Teks Bacaan:

BOGOR- Aliansi Masyarakat Adat Nusantara (AMAN), Badan Registrasi Wilayah Adat (BRWA), dan Tenure Facility menggelar diskusi continuation phase dari proyek Tenure Facility di kantor BRWA, di Bogor (02/04/2024).
Julia Kalmirah, penanggung jawab Program Tenure Facility menjelaskan bahwa pertemuan ini adalah bagian dari Monitoring, Evaluating, and learning (MEL) atas project Tenure Facility yang telah berjalan selama 2 tahun di Indonesia dan pembahasan untuk fase selanjutnya.
Julia Kalmirah penanggung jawab Program Tenure Facility menjelaskan tentang 4 poin utama yang akan menjadi pembahasan dalam diskusi
“Ada 4 poin yang menjadi konsen untuk dibahas. Pertama, apa yang menjadi kebaruan di fase selanjutnya yang berbeda dengan fase sebelumnya. Kedua, kondisi, tantangan serta peluang ke depan dimana hal tersebut akan mempengaruhi strategi dan target selanjutnya. Ketiga, rencana implementasi termasuk mitra co-implementor yang akan dilibatkan. Keempat, identifikasi resiko yang akan dihadapi kedepan.” Papar Julia Kalmirah
Turut hadir dalam pertemuan ini adalah organisasi sayap AMAN yaitu PPMAN, BPAN, dan PEREMPUAN AMAN. Sementara, BRWA sebagai organisasi host dari jaringan kerja Indigenous People and Community Conserved Area (ICCA) di Indonesia mengikutsertakan sekretariat Working Group ICCAs Indonesia (WGII) dalam diskusi ini. Terakhir, Jaringan Kerja Pemetaan partisipatif (JKPP) turut diundang sebagai mitra co-implementor baru.

Data yang Diberikan:
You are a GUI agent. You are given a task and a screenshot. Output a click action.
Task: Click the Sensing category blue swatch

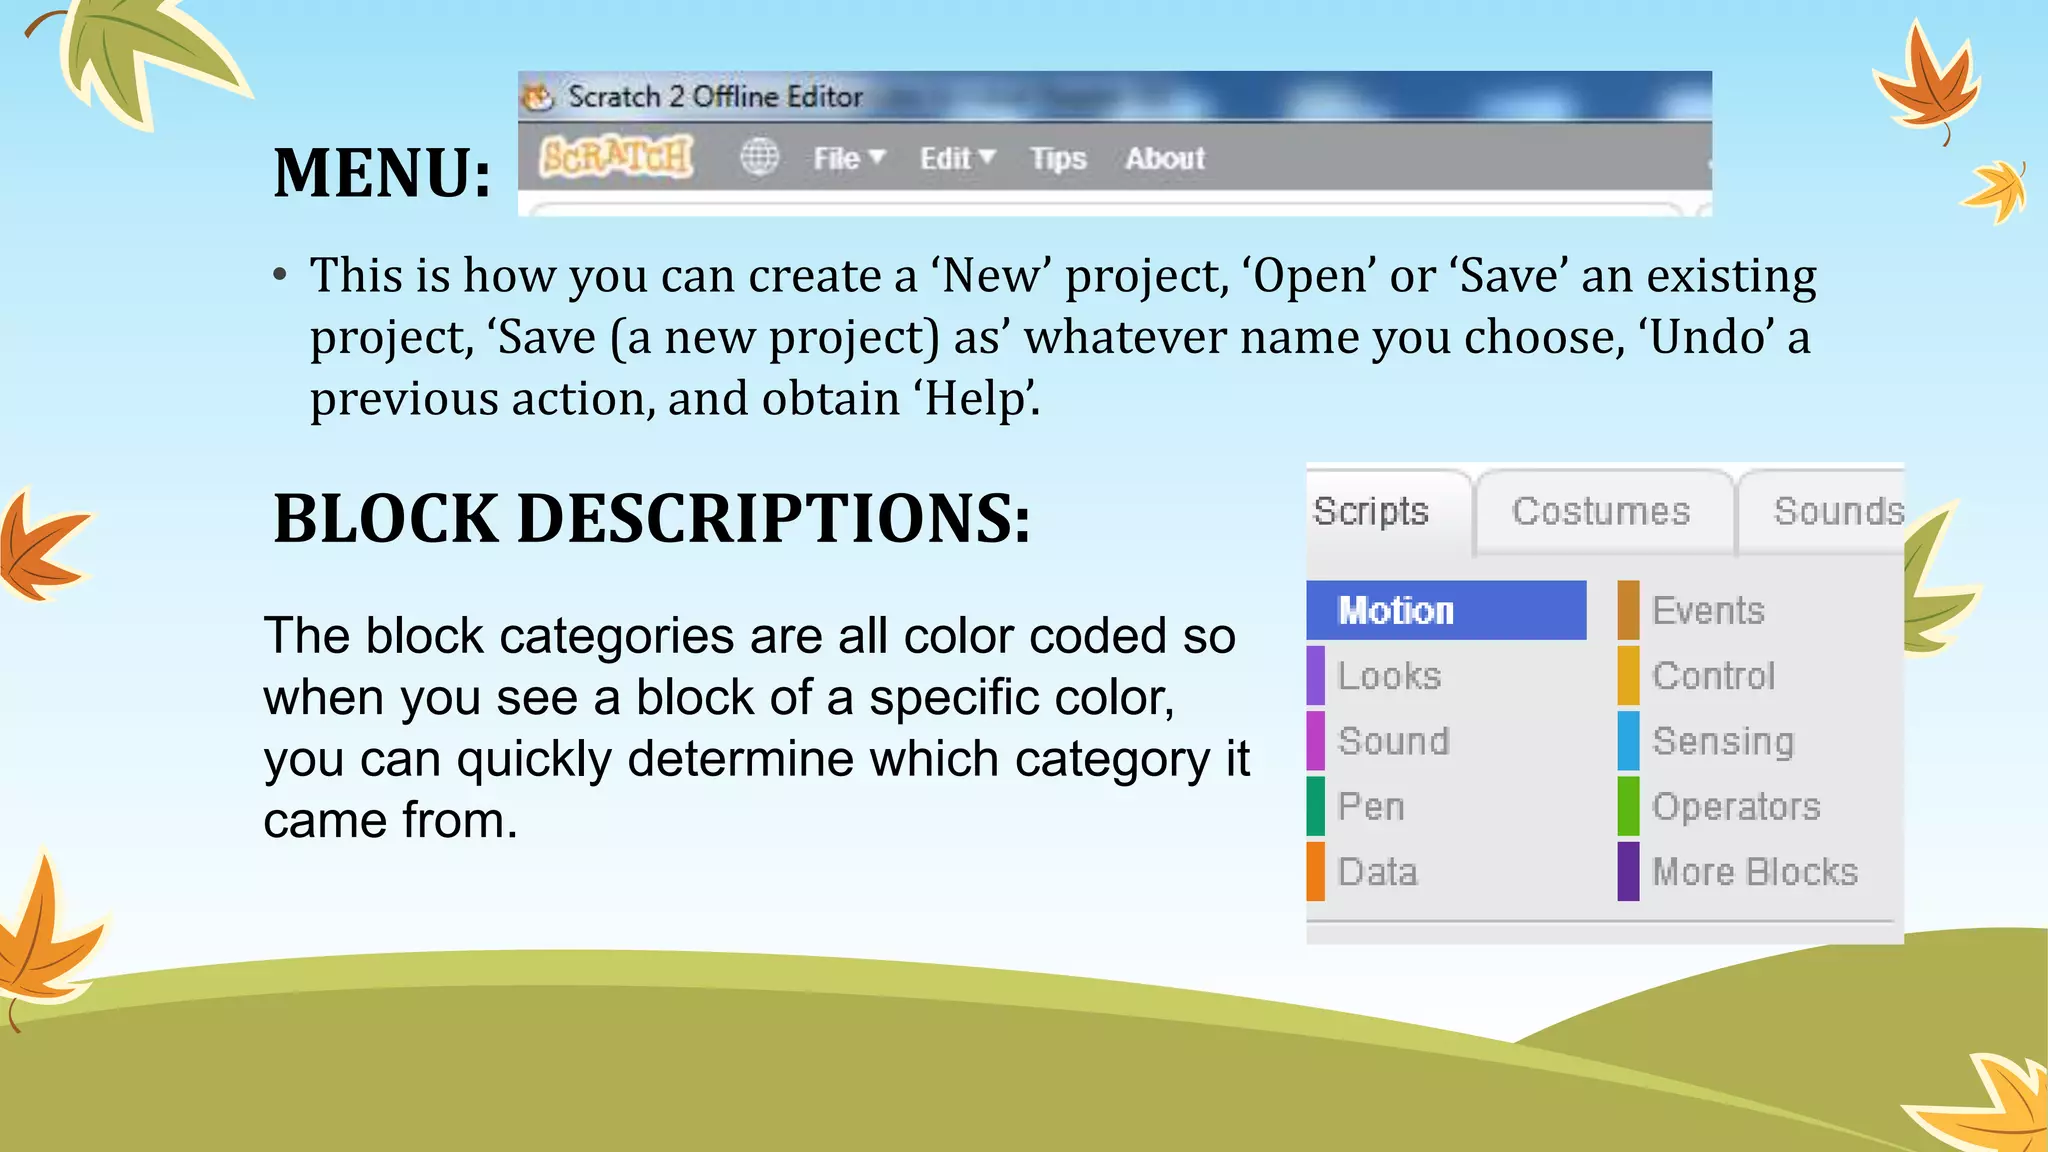(x=1629, y=741)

Daftar Tugas:
[A] Ringkaslah paragraf dalam teks bacaan tentang diskusi proyek Tenure Facility yang diawali "Turut hadir dalam pertemuan ini" menjadi daftar poin. Fakta utamanya harus tetap ada.
[B] Tuliskan lanjutan teks bacaan tentang diskusi proyek Tenure Facility, dimulai sesudah kalimat terakhirnya.

Jawaban Setiap Tugas:
[A]
- Organisasi sayap AMAN yang hadir adalah PPMAN, BPAN, dan PEREMPUAN AMAN.
- BRWA, sebagai organisasi host jaringan kerja ICCA di Indonesia, mengikutsertakan sekretariat Working Group ICCAs Indonesia (WGII).
- Jaringan Kerja Pemetaan Partisipatif (JKPP) diundang sebagai mitra co-implementor baru.

[B]
AMAN bersama organisasi sayap dan BRWA bersama ICCAs Indonesia (WGII), melalui dukungan Tenure Facility (TF) selama 2 tahun terakhir, berfokus pada 5 area intervensi yaitu meningkatkan tenure security wilayah adat seluas 500.000 hektar; peningkatan kapasitas masyarakat adat; penanganan konflik; pengelolaan wilayah dan sumber-sumber penghidupan masyarakat adat; dan mendorong peningkatan dukungan publik yang lebih luas untuk reforma agraria dan tenure rights.
Penguatan basis klaim masyarakat adat melalui pemetaan partisipatif dan integrasi peta wilayah adat
Yoga Saeful Rizal, Manager Dukungan Komunitas AMAN, secara rinci menyampaikan capaian yang sudah diperoleh selama 2 tahun dari implementasi proyek ini dan bagaimana capaian ini berkontribusi terhadap keamanan dan jaminan hak tenurial masyarakat adat.
Ia melaporkan bahwa AMAN melalui unit pemetaannya (red: UKP3) memfasilitasi pemetaan partisipatif untuk 52 komunitas, dimana sebanyak 16 peta wilayah adat telah selesai prosesnya dengan total luas wilayah yang terpetakan adalah 229.813 hektar. Lalu, dilakukan juga pembaruan data peta wilayah adat di 42 komunitas dengan total luas 413.332 hektar.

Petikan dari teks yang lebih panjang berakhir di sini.